Briatore blasts Italian football, hails Britain

(Agencies)
Updated: 2008-01-11 14:28

ROME - Renault Formula One Team boss and Queens Park Rangers co-owner Flavio Briatore has blasted the Italian soccer world and lauded the sport in Britain for its fair play and meritocracy.

"Here you are on market and you play in a clean competition, where the rules have no shadowy areas," he told the Italian edition of GQ magazine when asked why he bought into an English Championship (second division club) instead of one in his homeland.

"It's a challenge with only one yardstick: merit. That's why there are investors from all over the world here, while in (soccer in) Italy, there is not even one."

Italian soccer is attempting to recover from a series of troubles, including the death of a fan and a police officer in separate incidents last year and the 2006 match-fixing scandal that led to Juventus being relegated to the second tier.

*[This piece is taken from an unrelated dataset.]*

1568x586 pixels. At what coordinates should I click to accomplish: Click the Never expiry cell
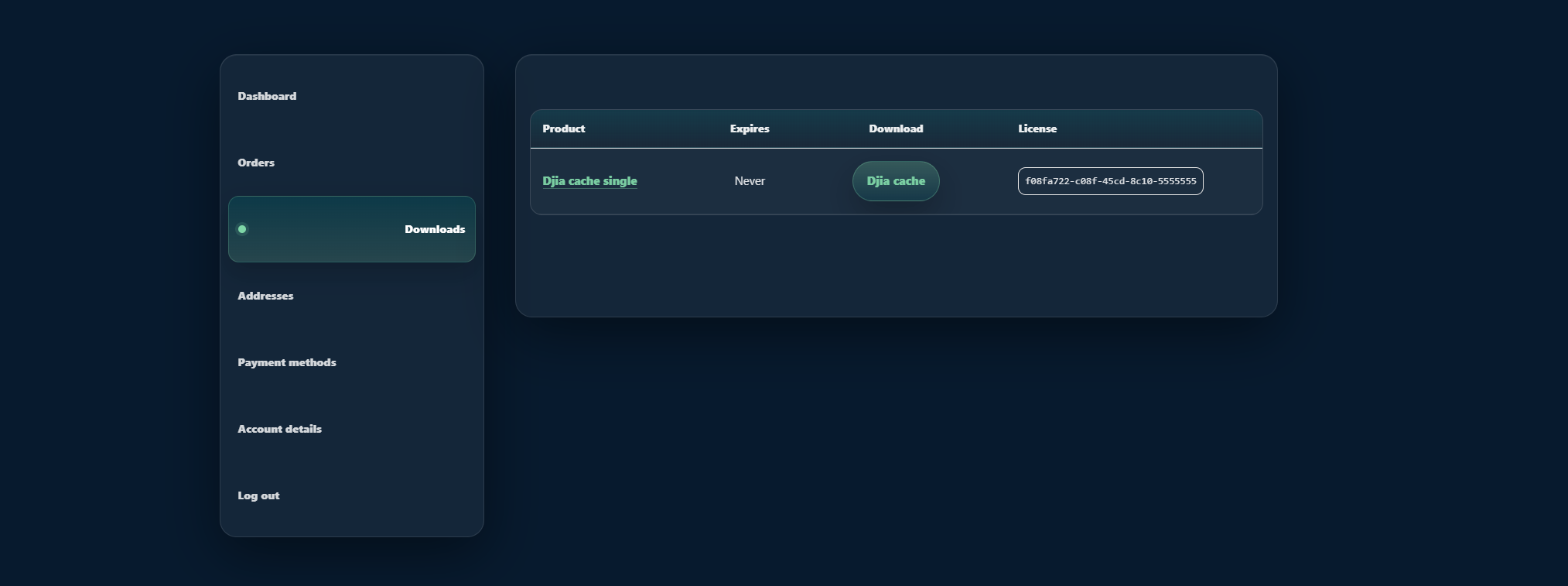750,181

But Briatore, who completed his takeover of QPR with Formula One supremo Bernie Ecclestone in November, is not optimistic about the future.

"There is a caste of the chosen, who manage soccer and every other aspect of (Italian) society, from finance to politics, that do not even let you take part, never mind win," he said.

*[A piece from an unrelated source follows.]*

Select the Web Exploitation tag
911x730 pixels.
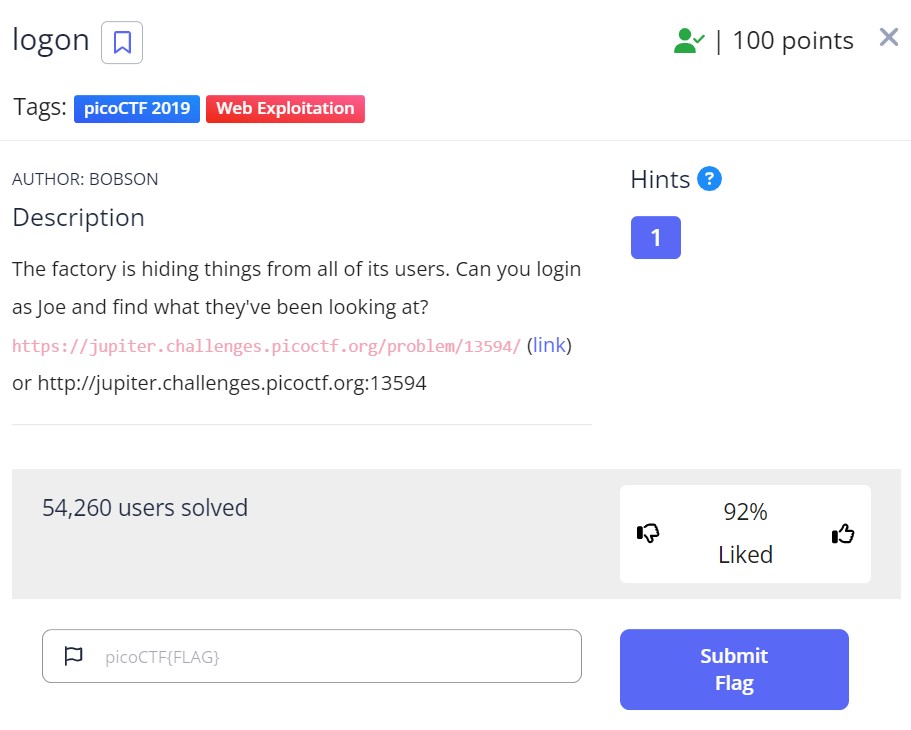[285, 109]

"So I stay away. I like to be judged by my results only."

Briatore said greater severity in implementing the rules helped keep the sport cleaner in England, adding that the main difference the countries was in "sporting culture".

"Here you'll never see a player asking an opponent to be given a yellow card," he said. "The referees are never in question, because they don't feel protagonists.

"In Italy they are all handsome, athletic, telegenic. Here they have tubby bellies and they blow up very little because they are not mad about getting noticed".